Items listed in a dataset
* * * * * * *

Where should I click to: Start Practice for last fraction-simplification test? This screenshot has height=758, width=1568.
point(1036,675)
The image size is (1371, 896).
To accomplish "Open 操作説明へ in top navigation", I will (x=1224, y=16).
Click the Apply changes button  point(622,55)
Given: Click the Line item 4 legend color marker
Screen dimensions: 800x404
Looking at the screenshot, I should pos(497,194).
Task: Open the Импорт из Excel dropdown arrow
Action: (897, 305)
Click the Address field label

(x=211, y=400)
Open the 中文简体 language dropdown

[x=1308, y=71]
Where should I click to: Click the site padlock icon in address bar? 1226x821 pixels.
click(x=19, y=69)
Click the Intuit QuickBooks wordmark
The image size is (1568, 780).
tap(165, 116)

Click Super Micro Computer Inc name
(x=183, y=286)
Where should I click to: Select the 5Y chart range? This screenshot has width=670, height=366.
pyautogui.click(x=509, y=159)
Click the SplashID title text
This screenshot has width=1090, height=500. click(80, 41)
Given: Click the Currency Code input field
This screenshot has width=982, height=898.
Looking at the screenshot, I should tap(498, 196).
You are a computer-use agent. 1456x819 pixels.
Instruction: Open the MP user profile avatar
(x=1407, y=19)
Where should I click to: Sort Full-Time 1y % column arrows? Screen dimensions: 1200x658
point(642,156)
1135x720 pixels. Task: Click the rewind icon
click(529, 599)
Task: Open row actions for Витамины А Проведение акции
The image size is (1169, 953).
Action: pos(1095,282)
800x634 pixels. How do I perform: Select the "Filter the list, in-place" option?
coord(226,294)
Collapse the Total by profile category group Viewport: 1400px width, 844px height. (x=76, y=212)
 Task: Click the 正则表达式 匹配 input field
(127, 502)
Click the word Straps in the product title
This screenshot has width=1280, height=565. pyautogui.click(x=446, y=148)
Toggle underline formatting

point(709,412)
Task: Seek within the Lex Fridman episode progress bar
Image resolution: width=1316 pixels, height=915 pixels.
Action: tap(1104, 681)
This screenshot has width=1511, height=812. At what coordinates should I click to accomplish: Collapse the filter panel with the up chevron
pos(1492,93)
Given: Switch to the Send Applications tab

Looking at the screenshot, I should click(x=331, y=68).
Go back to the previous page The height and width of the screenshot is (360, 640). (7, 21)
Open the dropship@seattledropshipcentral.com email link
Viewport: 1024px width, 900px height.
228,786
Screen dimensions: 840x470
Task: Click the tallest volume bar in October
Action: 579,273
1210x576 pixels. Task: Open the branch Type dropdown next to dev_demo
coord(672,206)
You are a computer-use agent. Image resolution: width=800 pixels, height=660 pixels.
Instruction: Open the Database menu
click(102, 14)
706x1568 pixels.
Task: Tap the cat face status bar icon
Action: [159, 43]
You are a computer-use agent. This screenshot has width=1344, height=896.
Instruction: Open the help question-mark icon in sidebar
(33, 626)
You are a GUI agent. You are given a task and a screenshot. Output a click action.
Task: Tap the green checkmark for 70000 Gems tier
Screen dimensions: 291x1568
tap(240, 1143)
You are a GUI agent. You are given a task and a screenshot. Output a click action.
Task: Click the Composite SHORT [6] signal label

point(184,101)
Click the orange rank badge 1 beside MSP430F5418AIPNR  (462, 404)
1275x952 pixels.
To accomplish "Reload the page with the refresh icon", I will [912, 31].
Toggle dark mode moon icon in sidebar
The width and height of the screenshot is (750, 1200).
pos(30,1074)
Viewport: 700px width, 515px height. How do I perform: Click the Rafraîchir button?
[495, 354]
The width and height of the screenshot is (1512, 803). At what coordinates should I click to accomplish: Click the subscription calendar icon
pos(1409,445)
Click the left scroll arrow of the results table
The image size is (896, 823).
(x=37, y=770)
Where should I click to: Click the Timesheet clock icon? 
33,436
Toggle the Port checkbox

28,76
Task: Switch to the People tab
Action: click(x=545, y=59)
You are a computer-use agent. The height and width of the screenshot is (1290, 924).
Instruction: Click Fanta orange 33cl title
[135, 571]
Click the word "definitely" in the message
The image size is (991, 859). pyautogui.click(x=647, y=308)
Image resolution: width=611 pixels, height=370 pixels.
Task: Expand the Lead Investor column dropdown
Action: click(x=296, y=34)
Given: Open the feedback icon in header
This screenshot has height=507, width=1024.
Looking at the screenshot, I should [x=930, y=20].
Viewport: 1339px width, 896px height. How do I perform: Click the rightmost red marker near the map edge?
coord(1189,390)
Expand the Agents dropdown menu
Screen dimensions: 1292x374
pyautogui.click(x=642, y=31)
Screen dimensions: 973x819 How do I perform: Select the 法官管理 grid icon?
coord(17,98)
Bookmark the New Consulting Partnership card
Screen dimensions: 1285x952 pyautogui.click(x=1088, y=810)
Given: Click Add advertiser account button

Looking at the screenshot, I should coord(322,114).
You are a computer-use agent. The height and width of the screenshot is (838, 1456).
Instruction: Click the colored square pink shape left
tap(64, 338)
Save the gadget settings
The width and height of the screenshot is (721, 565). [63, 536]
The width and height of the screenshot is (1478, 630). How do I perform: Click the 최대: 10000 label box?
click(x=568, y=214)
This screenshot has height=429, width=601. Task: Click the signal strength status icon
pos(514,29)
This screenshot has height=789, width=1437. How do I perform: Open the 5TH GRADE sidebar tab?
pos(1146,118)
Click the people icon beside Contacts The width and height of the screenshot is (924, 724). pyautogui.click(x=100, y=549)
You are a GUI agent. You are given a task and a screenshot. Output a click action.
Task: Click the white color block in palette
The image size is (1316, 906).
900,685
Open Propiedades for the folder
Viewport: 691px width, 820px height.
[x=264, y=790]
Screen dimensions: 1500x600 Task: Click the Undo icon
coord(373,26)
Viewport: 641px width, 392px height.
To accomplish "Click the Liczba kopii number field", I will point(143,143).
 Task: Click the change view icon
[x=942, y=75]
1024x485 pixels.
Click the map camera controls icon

* * * * * * *

About this exercise ::
Exactly reproduce every line of the records.

Answer area ::
Where should I click to: Start Practice for last fraction-simplification test? This screenshot has height=758, width=1568.
point(1036,675)
The image size is (1371, 896).
To accomplish "Open 操作説明へ in top navigation", I will (x=1224, y=16).
Click the Apply changes button  point(622,55)
Given: Click the Line item 4 legend color marker
Screen dimensions: 800x404
Looking at the screenshot, I should pos(497,194).
Task: Open the Импорт из Excel dropdown arrow
Action: (897, 305)
Click the Address field label

(x=211, y=400)
Open the 中文简体 language dropdown

[x=1308, y=71]
Where should I click to: Click the site padlock icon in address bar? 1226x821 pixels.
click(x=19, y=69)
Click the Intuit QuickBooks wordmark
The image size is (1568, 780).
tap(165, 116)

Click Super Micro Computer Inc name
(x=183, y=286)
Where should I click to: Select the 5Y chart range? This screenshot has width=670, height=366.
pyautogui.click(x=509, y=159)
Click the SplashID title text
This screenshot has width=1090, height=500. click(80, 41)
Given: Click the Currency Code input field
This screenshot has width=982, height=898.
Looking at the screenshot, I should tap(498, 196).
You are a computer-use agent. 1456x819 pixels.
Instruction: Open the MP user profile avatar
(x=1407, y=19)
Where should I click to: Sort Full-Time 1y % column arrows? Screen dimensions: 1200x658
point(642,156)
1135x720 pixels. Task: Click the rewind icon
click(529, 599)
Task: Open row actions for Витамины А Проведение акции
The image size is (1169, 953).
Action: pos(1095,282)
800x634 pixels. How do I perform: Select the "Filter the list, in-place" option?
coord(226,294)
Collapse the Total by profile category group Viewport: 1400px width, 844px height. (x=76, y=212)
 Task: Click the 正则表达式 匹配 input field
(127, 502)
Click the word Straps in the product title
This screenshot has width=1280, height=565. pyautogui.click(x=446, y=148)
Toggle underline formatting

point(709,412)
Task: Seek within the Lex Fridman episode progress bar
Image resolution: width=1316 pixels, height=915 pixels.
Action: tap(1104, 681)
This screenshot has width=1511, height=812. At what coordinates should I click to accomplish: Collapse the filter panel with the up chevron
pos(1492,93)
Given: Switch to the Send Applications tab

Looking at the screenshot, I should click(x=331, y=68).
Go back to the previous page The height and width of the screenshot is (360, 640). (7, 21)
Open the dropship@seattledropshipcentral.com email link
Viewport: 1024px width, 900px height.
228,786
Screen dimensions: 840x470
Task: Click the tallest volume bar in October
Action: 579,273
1210x576 pixels. Task: Open the branch Type dropdown next to dev_demo
coord(672,206)
You are a computer-use agent. Image resolution: width=800 pixels, height=660 pixels.
Instruction: Open the Database menu
click(102, 14)
706x1568 pixels.
Task: Tap the cat face status bar icon
Action: [159, 43]
You are a computer-use agent. This screenshot has width=1344, height=896.
Instruction: Open the help question-mark icon in sidebar
(33, 626)
You are a GUI agent. You are given a task and a screenshot. Output a click action.
Task: Tap the green checkmark for 70000 Gems tier
Screen dimensions: 291x1568
tap(240, 1143)
You are a GUI agent. You are given a task and a screenshot. Output a click action.
Task: Click the Composite SHORT [6] signal label

point(184,101)
Click the orange rank badge 1 beside MSP430F5418AIPNR  (462, 404)
1275x952 pixels.
To accomplish "Reload the page with the refresh icon", I will [912, 31].
Toggle dark mode moon icon in sidebar
The width and height of the screenshot is (750, 1200).
pos(30,1074)
Viewport: 700px width, 515px height. How do I perform: Click the Rafraîchir button?
[495, 354]
The width and height of the screenshot is (1512, 803). At what coordinates should I click to accomplish: Click the subscription calendar icon
pos(1409,445)
Click the left scroll arrow of the results table
The image size is (896, 823).
(x=37, y=770)
Where should I click to: Click the Timesheet clock icon? 
33,436
Toggle the Port checkbox

28,76
Task: Switch to the People tab
Action: click(x=545, y=59)
You are a computer-use agent. The height and width of the screenshot is (1290, 924).
Instruction: Click Fanta orange 33cl title
[135, 571]
Click the word "definitely" in the message
The image size is (991, 859). pyautogui.click(x=647, y=308)
Image resolution: width=611 pixels, height=370 pixels.
Task: Expand the Lead Investor column dropdown
Action: click(x=296, y=34)
Given: Open the feedback icon in header
This screenshot has height=507, width=1024.
Looking at the screenshot, I should [x=930, y=20].
Viewport: 1339px width, 896px height. How do I perform: Click the rightmost red marker near the map edge?
coord(1189,390)
Expand the Agents dropdown menu
Screen dimensions: 1292x374
pyautogui.click(x=642, y=31)
Screen dimensions: 973x819 How do I perform: Select the 法官管理 grid icon?
coord(17,98)
Bookmark the New Consulting Partnership card
Screen dimensions: 1285x952 pyautogui.click(x=1088, y=810)
Given: Click Add advertiser account button

Looking at the screenshot, I should coord(322,114).
You are a computer-use agent. The height and width of the screenshot is (838, 1456).
Instruction: Click the colored square pink shape left
tap(64, 338)
Save the gadget settings
The width and height of the screenshot is (721, 565). [63, 536]
The width and height of the screenshot is (1478, 630). How do I perform: Click the 최대: 10000 label box?
click(x=568, y=214)
This screenshot has height=429, width=601. Task: Click the signal strength status icon
pos(514,29)
This screenshot has height=789, width=1437. How do I perform: Open the 5TH GRADE sidebar tab?
pos(1146,118)
Click the people icon beside Contacts The width and height of the screenshot is (924, 724). pyautogui.click(x=100, y=549)
You are a GUI agent. You are given a task and a screenshot. Output a click action.
Task: Click the white color block in palette
The image size is (1316, 906).
900,685
Open Propiedades for the folder
Viewport: 691px width, 820px height.
[x=264, y=790]
Screen dimensions: 1500x600 Task: Click the Undo icon
coord(373,26)
Viewport: 641px width, 392px height.
To accomplish "Click the Liczba kopii number field", I will point(143,143).
 Task: Click the change view icon
[x=942, y=75]
1024x485 pixels.
Click the map camera controls icon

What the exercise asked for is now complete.